Je suis allée acheter du pain.

J’ai pris ma voiture, je suis allée à la boulangerie, j’ai demandé 4 baguettes parce que pour 3 baguettes achetées c’est 1 offerte.

Le pain était encore chaud et ça sentait bon dans la voiture.

J’ai roulé, j’ai traité les fils de pute qui font genre «les panneaux Stop c’est pas assez explicite pour moi» et ceux qui roulent pas assez vite parce que j’ai la rage, j’ai la rage putain et je veux conduire vite, je veux aller le plus vite possible et pourquoi pas me prendre un arbre en pleine gueule.

Ou un camion, un camion vs une twingo, le calcul est vite fait, simple, rapide, sans bavure, en espérant ne pas faire de mal au camionneur ou ne pas créer de carambolage.

Les autres ils y sont pour rien, que je sois dépressive et suicidaire.

C’est pas leur faute si ma seule envie c’est de me flinguer.

Mais la voiture, elle pourra peut être encore servir à ma petite sœur, ça serait un joli cadeau d’adieu, un cadeau à 4000€.

Et je continue à rouler, et je continue à penser et j’ai chaud, j’ouvre les vitres à fond. De l’air, vite, j’étouffe, je m’étouffe avec mes propres pensées de merde.

Et j’arrive devant un passage à niveau.
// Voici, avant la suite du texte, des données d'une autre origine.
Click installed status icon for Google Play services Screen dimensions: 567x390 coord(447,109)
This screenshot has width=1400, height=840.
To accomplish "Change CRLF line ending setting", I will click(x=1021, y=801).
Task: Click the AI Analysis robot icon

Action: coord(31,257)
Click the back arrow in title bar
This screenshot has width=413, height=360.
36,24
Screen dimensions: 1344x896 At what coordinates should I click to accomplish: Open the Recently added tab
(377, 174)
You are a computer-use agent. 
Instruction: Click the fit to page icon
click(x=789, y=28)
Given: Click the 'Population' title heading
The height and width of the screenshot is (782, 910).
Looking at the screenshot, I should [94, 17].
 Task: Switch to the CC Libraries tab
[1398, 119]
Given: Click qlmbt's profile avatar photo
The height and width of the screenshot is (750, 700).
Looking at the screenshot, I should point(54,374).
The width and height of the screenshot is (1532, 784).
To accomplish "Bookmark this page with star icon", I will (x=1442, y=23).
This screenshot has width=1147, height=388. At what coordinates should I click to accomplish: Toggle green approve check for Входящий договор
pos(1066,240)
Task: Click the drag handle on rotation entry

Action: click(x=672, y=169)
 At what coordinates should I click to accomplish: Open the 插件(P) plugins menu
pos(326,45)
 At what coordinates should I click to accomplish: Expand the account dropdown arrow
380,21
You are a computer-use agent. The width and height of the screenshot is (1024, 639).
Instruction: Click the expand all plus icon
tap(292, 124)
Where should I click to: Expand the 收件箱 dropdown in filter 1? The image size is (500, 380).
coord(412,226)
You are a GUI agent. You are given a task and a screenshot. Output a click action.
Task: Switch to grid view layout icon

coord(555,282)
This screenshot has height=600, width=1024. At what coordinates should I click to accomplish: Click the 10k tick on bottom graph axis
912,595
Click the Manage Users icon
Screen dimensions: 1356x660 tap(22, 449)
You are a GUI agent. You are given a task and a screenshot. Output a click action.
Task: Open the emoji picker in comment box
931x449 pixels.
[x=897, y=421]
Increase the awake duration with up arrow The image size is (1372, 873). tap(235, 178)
Il est ouvert, et je pourrais m’arrêter là, au milieu, attendre, checker mes mails, signer des pétitions sur change.org, liker quelques photos minimalistes Instagram, et là, sans m’en rendre compte, BAM. Un train arriverait et j’aurais même pas le temps de verrouiller mon iphone7, même pas le temps d’éteindre mon MacBook Pro, même pas le temps d’imperméabilité mes airforce1, même pas le temps d’utiliser mon PEL, même pas le temps de remercier la sécu pour les xanax que j’ai gratos depuis 18 ans, même pas le temps de finir l’écharpe en alpaga que j’ai commencé à tricoter l’année dernière, même pas le temps de finir la brique de lait de soja bio qui est encore dans le frigo, j’aurais jamais cuisiné de plat à base de tofu, jamais allumé la bougie sentir black vanilla que ma sœur m’a offert à Noël, j’aurais jamais regardé Star Wars (nooooon t’as jamais vu Star Wars?????), mais ça je m’en balance, et le train aussi s’en balance, et il me foncerait dedans comme ça, sans dire un mot, il y aurait peut être un klaxonne ou je ne sais comment ils appellent les bruits qu’ils utilisent pour dire «attention danger, j’arrive!!!!» Danger? Tant mieux. Arrive vite s’il te plaît, parce que je fais ma bad girl mais à l’intérieur je me pisse dessus en imaginant à quel point tu dois souffrir quand tu reçois un choc tellement fort qu’il te fait creuver.

Alors je prends la prochaine à gauche, je rejoint le centre ville, je me gare et je donne 1€ à ce fils de pute d’eurodateur, je me plante devant le Centre Médico Psychologique.

J’entends des pas, ouf j’aurais pas à sonner et à me barrer en courant quand quelqu’un me demandera pourquoi je veux ouvrir la porte. La porte s’ouvre et avec un grand sourire je dis merci à la femme qui vient de sortir et je monte les 2 étages.

Je vais à l’accueil. J’avoue tout. Je suis coupable. Je pleure, je tremble. J’ai pas pris de mouchoirs avec moi putain.

On appelle l’ambulance, je vais aux urgences, puis une autre ambulance, je vais à l’hôpital psychiatrique.

On me donne une chambre. Elle est vide. Et il y a une caméra.